#### What to work on
Identify every line in the rows below that contains the word "option", and copy each of those lines in full. Case counts.

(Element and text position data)
---+---
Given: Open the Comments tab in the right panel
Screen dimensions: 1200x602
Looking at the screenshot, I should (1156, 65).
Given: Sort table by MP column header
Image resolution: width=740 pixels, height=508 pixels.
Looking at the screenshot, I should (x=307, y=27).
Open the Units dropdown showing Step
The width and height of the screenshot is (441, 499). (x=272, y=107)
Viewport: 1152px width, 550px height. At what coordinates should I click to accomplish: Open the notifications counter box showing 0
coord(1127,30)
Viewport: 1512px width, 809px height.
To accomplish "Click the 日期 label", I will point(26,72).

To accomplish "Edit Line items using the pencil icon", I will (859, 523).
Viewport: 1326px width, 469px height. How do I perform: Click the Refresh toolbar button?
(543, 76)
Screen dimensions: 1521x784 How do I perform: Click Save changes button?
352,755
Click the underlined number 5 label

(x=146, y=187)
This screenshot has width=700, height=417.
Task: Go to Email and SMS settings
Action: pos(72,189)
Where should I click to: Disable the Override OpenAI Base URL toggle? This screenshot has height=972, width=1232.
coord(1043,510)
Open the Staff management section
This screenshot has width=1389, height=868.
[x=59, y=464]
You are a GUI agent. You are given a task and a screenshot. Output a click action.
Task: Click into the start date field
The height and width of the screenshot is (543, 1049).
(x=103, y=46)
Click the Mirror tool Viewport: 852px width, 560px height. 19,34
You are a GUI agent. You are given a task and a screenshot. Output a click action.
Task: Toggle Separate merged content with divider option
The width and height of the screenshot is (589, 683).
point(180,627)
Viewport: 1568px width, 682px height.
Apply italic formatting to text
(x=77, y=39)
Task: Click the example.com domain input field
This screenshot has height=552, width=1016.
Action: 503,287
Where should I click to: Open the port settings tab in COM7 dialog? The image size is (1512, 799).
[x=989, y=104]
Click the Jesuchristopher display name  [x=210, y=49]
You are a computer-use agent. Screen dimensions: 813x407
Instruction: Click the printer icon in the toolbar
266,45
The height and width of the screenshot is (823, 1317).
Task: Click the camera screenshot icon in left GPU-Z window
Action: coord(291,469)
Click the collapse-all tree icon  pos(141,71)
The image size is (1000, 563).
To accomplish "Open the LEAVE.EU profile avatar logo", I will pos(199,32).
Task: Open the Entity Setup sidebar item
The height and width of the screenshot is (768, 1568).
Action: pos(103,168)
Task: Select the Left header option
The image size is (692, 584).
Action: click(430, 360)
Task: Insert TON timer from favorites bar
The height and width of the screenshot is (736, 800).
---+---
#### Exercise solution
Task: Toggle Separate merged content with divider option
Task: Select the Left header option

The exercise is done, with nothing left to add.